##### Study text #####

It was 10:38am on Sunday, April 3rd when I started writing this wrap up, and the New Moon hung invisibly above.
In that Sunday’s classes we wrapped up our March focus on the 1st of the Eight Limbs of Yoga – Yama, or, abstinence. I extended the March focus through April 3rd so the New Moon – at the height of its energy of surrender, letting go and dissolving – could reinforce our liberation from what we might refrain from in our attitudes, our actions, our lives.
During the past month, our classes bravely began a journey of self-examination by way of yoga’s 1st limb. For me, such exploration of patterns and beliefs is a process. I have grown to understand that I might not be transformed within the period of one class, one month or perhaps one lifetime! Each time I step onto the path, I am simply opening a door – maybe even just a little crack – to look inside with curiosity and compassion. Still, this is deep work, and I try to balance intensity with restoration – during my personal efforts and our classes.

##### Available data #####

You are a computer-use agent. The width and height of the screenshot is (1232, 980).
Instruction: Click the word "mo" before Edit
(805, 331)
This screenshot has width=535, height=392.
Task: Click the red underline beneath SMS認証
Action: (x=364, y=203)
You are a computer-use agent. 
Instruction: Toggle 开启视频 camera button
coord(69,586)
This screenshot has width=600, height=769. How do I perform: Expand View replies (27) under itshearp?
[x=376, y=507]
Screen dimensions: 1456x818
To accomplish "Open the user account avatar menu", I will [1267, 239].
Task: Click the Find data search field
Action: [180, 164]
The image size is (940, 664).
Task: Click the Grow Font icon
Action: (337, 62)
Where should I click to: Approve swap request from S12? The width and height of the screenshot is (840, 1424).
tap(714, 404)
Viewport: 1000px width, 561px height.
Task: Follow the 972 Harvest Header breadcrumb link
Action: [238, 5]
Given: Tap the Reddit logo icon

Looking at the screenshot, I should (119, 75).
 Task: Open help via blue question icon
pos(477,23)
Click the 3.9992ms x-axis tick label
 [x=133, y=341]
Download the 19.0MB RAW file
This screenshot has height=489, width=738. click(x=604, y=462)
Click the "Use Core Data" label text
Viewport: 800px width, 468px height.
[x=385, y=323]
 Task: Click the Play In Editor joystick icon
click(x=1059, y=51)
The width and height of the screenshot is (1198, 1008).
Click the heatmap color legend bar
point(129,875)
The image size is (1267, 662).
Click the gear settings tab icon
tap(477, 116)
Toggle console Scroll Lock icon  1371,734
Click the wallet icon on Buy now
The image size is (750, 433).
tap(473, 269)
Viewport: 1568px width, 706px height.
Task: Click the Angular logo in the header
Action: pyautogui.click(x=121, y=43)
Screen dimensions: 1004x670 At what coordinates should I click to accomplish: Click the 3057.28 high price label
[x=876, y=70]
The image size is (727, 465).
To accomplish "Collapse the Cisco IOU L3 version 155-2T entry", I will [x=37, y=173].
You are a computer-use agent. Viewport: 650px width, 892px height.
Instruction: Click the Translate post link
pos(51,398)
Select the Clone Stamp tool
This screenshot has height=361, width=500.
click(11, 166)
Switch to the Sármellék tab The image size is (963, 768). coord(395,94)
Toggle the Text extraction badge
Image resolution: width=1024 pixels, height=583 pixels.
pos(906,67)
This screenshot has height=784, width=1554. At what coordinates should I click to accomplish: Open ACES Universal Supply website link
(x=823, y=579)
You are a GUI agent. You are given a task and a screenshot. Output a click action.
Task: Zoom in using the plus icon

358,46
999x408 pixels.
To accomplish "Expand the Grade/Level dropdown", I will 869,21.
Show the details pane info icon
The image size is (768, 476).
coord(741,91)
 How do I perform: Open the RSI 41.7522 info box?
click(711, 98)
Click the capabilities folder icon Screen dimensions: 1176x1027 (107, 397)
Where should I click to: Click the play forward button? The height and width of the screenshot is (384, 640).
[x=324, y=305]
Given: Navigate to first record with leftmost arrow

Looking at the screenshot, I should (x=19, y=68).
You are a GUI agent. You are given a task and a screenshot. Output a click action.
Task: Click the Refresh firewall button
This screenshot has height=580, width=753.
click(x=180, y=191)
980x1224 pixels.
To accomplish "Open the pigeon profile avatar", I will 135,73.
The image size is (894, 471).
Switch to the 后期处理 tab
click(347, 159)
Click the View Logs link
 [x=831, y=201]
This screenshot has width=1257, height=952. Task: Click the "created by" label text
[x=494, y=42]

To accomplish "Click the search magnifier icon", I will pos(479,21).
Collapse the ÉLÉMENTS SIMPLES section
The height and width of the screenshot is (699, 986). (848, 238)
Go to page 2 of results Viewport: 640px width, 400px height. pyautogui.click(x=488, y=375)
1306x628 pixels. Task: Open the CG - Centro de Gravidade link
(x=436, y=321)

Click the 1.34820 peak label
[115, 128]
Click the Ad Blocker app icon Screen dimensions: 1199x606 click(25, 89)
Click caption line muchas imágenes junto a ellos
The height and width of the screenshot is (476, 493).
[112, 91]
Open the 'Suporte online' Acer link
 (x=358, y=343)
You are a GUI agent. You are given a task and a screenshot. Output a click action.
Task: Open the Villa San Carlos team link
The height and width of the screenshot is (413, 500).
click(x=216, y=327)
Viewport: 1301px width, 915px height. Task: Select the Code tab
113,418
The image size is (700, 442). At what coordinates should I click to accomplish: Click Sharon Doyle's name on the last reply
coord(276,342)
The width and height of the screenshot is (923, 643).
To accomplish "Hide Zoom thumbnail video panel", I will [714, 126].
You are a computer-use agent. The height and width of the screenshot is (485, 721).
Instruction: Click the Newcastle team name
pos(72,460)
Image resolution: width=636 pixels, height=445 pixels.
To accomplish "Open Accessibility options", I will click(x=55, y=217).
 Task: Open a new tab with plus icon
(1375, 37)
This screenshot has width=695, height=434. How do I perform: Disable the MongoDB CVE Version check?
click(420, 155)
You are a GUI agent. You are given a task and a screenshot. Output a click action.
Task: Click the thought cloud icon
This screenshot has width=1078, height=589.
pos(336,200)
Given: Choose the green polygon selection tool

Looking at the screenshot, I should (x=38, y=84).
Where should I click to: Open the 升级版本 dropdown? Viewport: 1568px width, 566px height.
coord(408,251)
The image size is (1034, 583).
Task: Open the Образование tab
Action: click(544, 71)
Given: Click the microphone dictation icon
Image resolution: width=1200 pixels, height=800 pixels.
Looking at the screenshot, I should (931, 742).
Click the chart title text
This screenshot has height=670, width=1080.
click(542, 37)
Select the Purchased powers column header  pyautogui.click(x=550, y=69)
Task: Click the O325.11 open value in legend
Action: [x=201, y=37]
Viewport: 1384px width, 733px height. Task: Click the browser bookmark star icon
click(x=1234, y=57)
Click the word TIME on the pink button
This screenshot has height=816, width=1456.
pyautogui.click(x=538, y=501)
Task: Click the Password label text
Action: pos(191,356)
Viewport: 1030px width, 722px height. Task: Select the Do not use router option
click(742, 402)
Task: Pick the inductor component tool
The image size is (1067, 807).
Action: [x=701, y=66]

#####

Instructions ->
A) Translate this sentence from the yoga wrap-up into Spanish: "For me, such exploration of patterns and beliefs is a process."
B) Reproduce the part of the yoga wrap-up that opens with the words containing "It was 10:38am" and closes with "actions, our lives.".
C) Carry the yoga wrap-up forward from its last sentence with the next part of the text.

Responses ->
A) Para mí, esa exploración de patrones y creencias es un proceso.

B)
It was 10:38am on Sunday, April 3rd when I started writing this wrap up, and the New Moon hung invisibly above.
In that Sunday’s classes we wrapped up our March focus on the 1st of the Eight Limbs of Yoga – Yama, or, abstinence. I extended the March focus through April 3rd so the New Moon – at the height of its energy of surrender, letting go and dissolving – could reinforce our liberation from what we might refrain from in our attitudes, our actions, our lives.

C)
In his commentary about Yama (and Limb #2 – Niyama, or observance) in The Yoga Sutras of Patanjali, Swami Satchidananda says: “These points are for whole-time, dedicated Yogis; and so, for them, Patanjali allows no excuses. For people who aren’t that one-pointed toward the Yogic goal, these vows can be modified according to their position in life.” So rather than introducing the Sutras’ list of five yogic abstinences (non-harming, truthfulness, non-stealing, continence, non-greed), I invited students to cultivate their own, personal Yama. Toward the end of the month, we considered the official Yama from Patanjali’s ancient guidance.
Along with students, I cultivated my own personal Yama based on my “position in life.” And the position I’ve been playing for most of my life is…
Last week, I squarely faced the huge deficit this role has hollowed out of my heart, soul and life. Ugh.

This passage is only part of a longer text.